[TASK REQUIREMENTS]: Only the line with "Młodsza siostra (668, 1123)" and the lines after it, through the end of the material, belong in the answer; repeat them exactly.

[SOURCE DATA]:

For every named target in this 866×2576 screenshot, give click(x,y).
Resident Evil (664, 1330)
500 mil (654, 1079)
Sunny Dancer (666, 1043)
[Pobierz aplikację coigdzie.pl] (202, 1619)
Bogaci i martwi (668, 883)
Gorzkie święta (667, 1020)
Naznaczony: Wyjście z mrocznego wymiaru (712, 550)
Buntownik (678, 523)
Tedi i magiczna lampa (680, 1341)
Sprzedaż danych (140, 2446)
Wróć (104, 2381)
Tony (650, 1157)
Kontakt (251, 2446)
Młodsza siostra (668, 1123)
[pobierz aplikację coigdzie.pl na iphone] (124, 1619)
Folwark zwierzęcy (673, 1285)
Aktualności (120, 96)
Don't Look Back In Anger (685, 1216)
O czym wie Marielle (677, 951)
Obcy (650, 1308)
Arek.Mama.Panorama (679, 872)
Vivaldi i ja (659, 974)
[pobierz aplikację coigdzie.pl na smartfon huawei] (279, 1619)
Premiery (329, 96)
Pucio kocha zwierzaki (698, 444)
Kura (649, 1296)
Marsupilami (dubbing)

[TASK OUTPUT]:
Młodsza siostra (668, 1123)
[pobierz aplikację coigdzie.pl na iphone] (124, 1619)
Folwark zwierzęcy (673, 1285)
Aktualności (120, 96)
Don't Look Back In Anger (685, 1216)
O czym wie Marielle (677, 951)
Obcy (650, 1308)
Arek.Mama.Panorama (679, 872)
Vivaldi i ja (659, 974)
[pobierz aplikację coigdzie.pl na smartfon huawei] (279, 1619)
Premiery (329, 96)
Pucio kocha zwierzaki (698, 444)
Kura (649, 1296)
Marsupilami (dubbing)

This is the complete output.